Slaveholders like Diggs could feel the ground moving. Union troops had already operated in and around Glasgow, Missouri. In October 1864, just weeks after Rice’s letter, the town would be the site of a battle during Confederate General Sterling Price’s raid. Control of Missouri was contested, and enslavers knew that Union victories brought more runaways and more Black enlistments.
Rice is blunt about what that means for Diggs. “You cannot help your self,” he tells her. He is not just threatening personal revenge. He is pointing out that the legal and military tide has turned. The people who once had the law on their side are now the ones defying it.
After the war, that federal backing would become formal. The 13th Amendment abolished slavery nationwide in December 1865. The Freedmen’s Bureau, created in March 1865, helped reunite families and enforce new labor contracts. Men like Rice could appeal to courts and federal agents, not just to their own courage.
His letter catches the moment when that shift was still in motion, when a former slave could write to a current slaveholder and say, with some accuracy, that the government was with him, not her.
So what? The letter is a snapshot of federal power changing sides. It shows how Union policy turned from protecting slaveholders’ rights to backing the claims of people they had owned, and how Black soldiers used that shift to press their own demands.
Why Spotswood Rice’s Letter Still Hits Hard
Spotswood Rice did get his children back. Records suggest that his daughters Mary and Caroline were freed by the end of the war. He went on to preach, move west, and live as a free man who had once threatened his former owner with both the Union Army and the fires of hell.
The letter survives because the National Archives preserved it as part of Confederate or Union records. It circulates online now because it does what a lot of official Civil War documents do not: it puts you inside the mind of someone who had everything at stake.
It reminds us that slavery was not an abstract system. It was a woman claiming that someone else’s child was her property. It was a father calculating whether to offer forty dollars for his own daughter. It was a man in uniform telling the person who used to own him that the next time they met, they would be enemies.
And it shows that emancipation was not just a line in a proclamation. It was a thousand personal confrontations like this one, where the old order met the new, and the people who had been written out of the story picked up a pen and wrote themselves back in.
Frequently Asked Questions
Who was Spotswood Rice in the Civil War?
Spotswood Rice was a formerly enslaved man from Missouri who escaped slavery and enlisted in the Union Army, likely in the 67th U.S. Colored Infantry. In 1864 he wrote a famous letter to his former owner, Katherine Diggs, vowing to return with Black troops to free his enslaved children.

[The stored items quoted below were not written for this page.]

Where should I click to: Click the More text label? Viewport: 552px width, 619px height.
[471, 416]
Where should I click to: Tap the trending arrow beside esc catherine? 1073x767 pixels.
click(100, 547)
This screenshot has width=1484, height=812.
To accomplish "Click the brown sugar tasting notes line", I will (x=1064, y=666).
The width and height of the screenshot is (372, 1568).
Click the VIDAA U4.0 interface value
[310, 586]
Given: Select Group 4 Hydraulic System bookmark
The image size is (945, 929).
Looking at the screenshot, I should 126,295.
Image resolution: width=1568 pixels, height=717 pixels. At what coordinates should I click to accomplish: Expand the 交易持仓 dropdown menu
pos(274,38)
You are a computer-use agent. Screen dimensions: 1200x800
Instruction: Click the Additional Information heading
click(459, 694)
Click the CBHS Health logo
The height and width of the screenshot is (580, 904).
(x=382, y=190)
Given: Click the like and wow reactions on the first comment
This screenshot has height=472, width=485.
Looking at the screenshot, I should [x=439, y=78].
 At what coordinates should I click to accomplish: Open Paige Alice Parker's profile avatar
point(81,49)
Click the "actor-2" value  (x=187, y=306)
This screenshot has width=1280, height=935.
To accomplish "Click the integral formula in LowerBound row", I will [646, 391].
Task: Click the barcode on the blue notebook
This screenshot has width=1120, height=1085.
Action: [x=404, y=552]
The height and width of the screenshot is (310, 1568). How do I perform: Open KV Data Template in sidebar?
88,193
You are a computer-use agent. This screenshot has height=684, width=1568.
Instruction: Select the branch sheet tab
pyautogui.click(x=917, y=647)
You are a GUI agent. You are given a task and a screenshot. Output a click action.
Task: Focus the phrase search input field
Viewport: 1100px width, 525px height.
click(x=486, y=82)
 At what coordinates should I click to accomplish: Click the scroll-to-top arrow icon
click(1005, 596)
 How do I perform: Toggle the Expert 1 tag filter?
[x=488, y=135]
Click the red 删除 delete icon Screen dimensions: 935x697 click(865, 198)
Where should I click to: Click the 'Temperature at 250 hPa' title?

Did Spotswood Rice really threaten his former owner?
Yes. In a letter dated September 3, 1864, Rice told Katherine Diggs that he would come back with about a thousand Black troops, free his daughter Mary, and “exacute vengencens” on those who held her. He warned that the longer she kept his child, the longer she would “burn in hell.”
What happened to Spotswood Rice’s children Mary and Caroline?
Sources indicate that Mary and Caroline were freed by the end of the Civil War, likely as Union control and emancipation policies reached Missouri. Details of their exact path to freedom are sparse, but Rice’s postwar life as a free man and minister suggests he was reunited with them.
Why is Spotswood Rice’s 1864 letter important today?
The letter is important because it shows how enslaved people used the Civil War to free their own families, asserted their rights as parents, and confronted former owners. It captures the shift in federal power toward emancipation and gives a rare, unfiltered voice to a Black soldier demanding his children back.